Try it
Your copy should begin at the line containing "Screen dimensions: 958x656" and end at the last line of the records below, matching each line exactly and leaving out pictures.

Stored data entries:
○ ○ ○

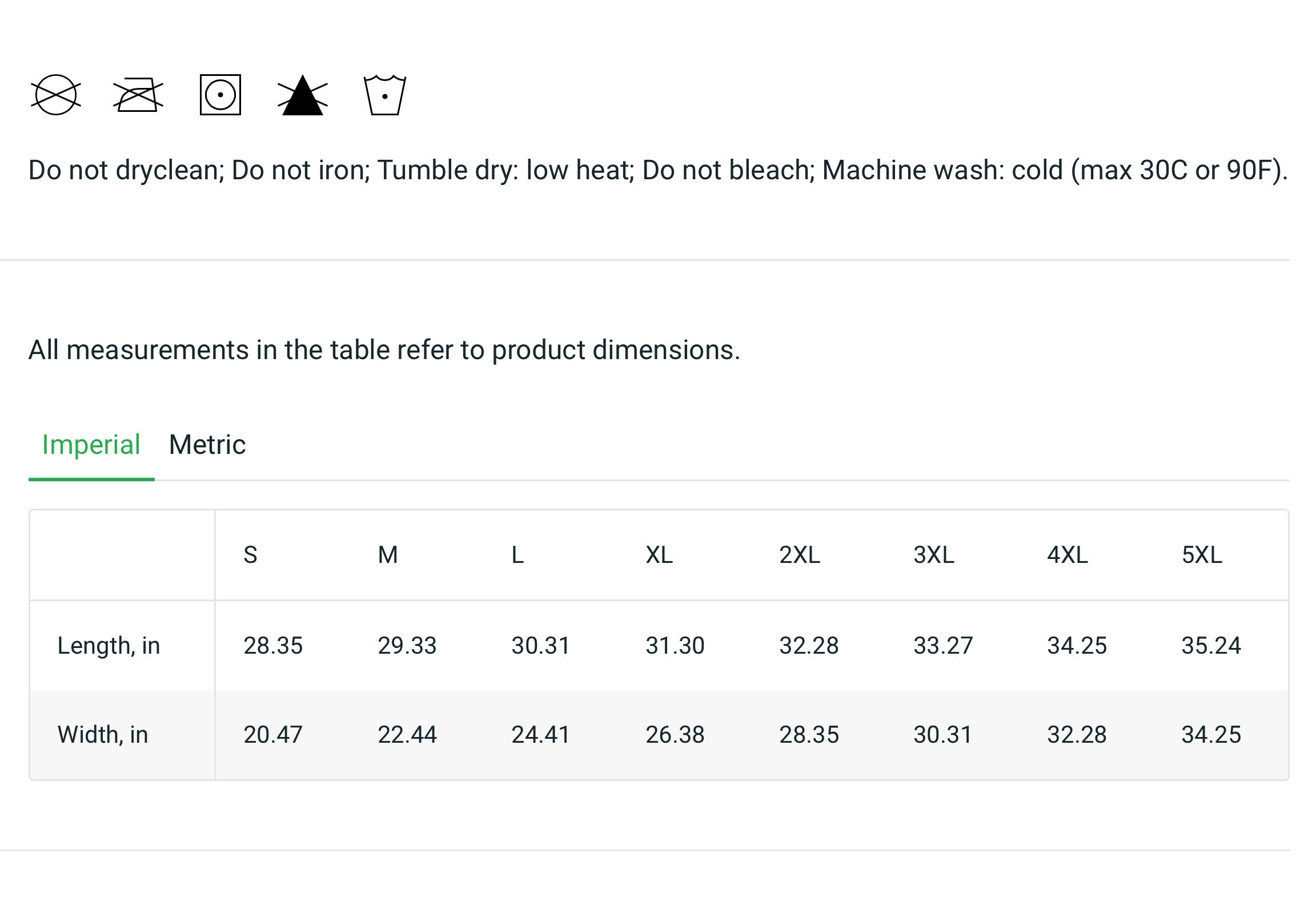Click the 20.47 width value for S
This screenshot has height=910, width=1316.
point(273,735)
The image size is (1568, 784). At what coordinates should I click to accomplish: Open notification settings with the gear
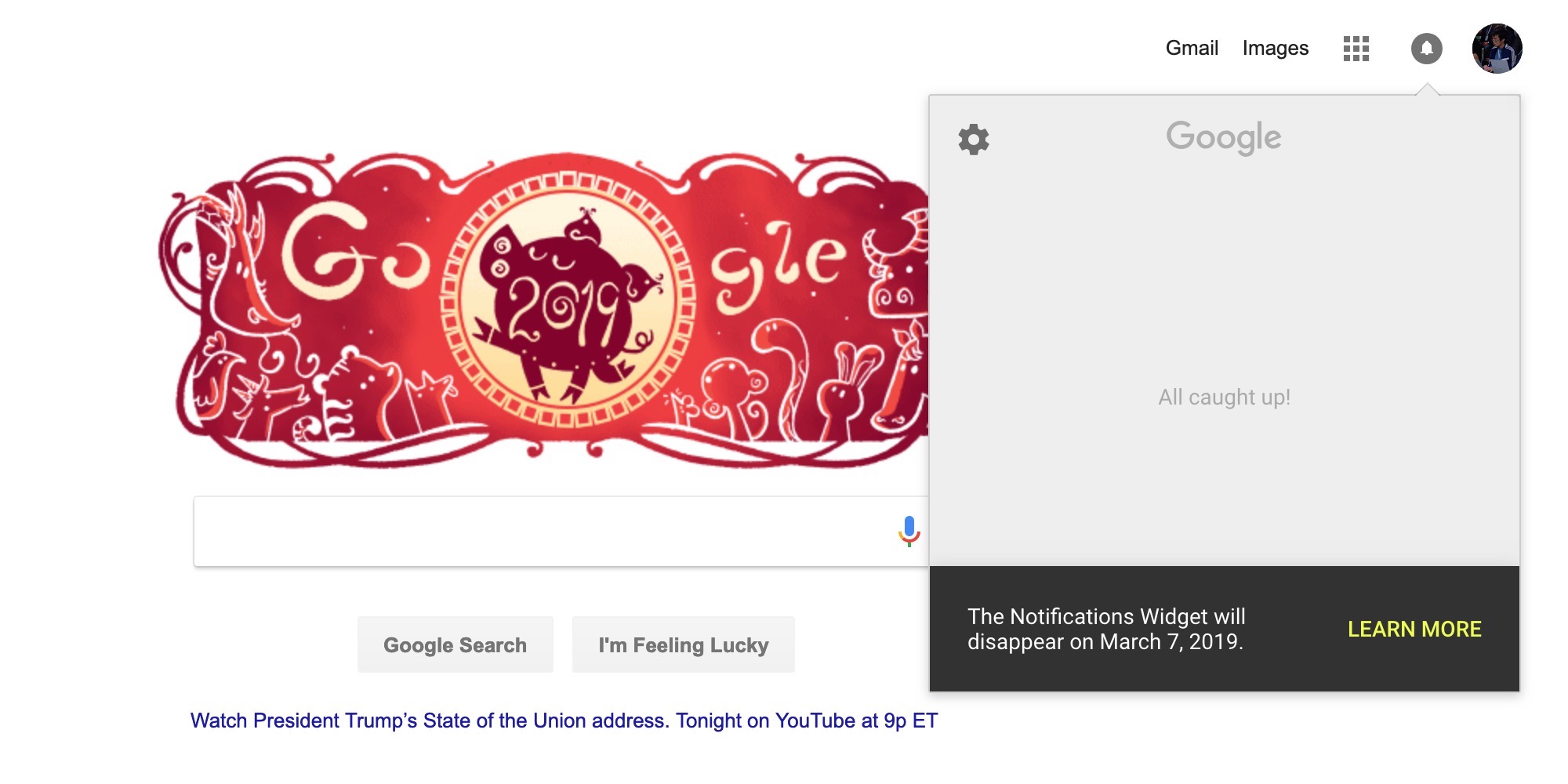[x=972, y=140]
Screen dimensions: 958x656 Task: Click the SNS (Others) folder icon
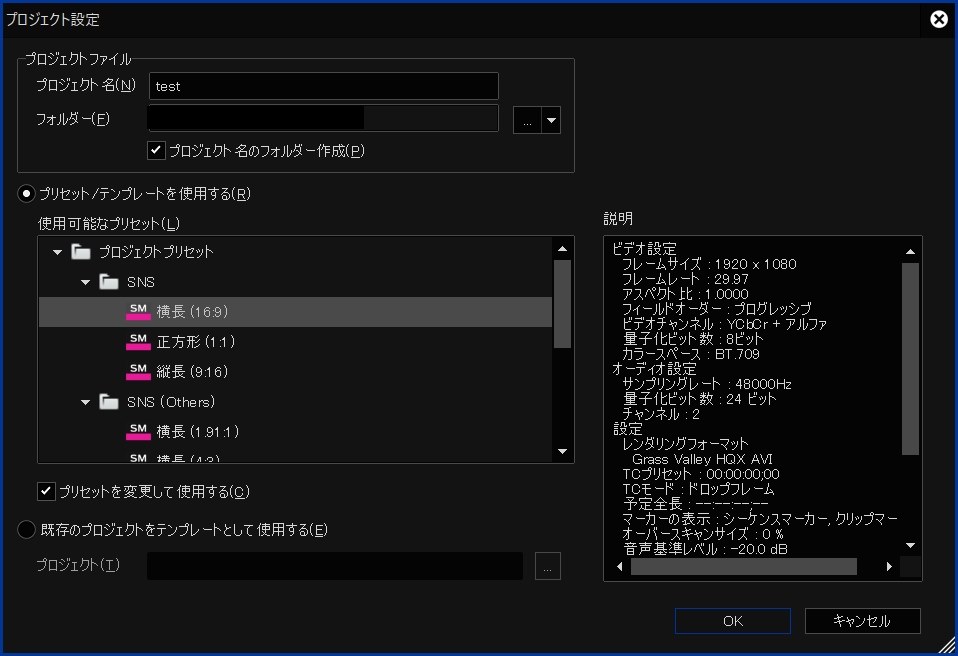(109, 402)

○ ○ ○

Solved problem
Screen dimensions: 958x656 Task: Click the SNS (Others) folder icon
(109, 402)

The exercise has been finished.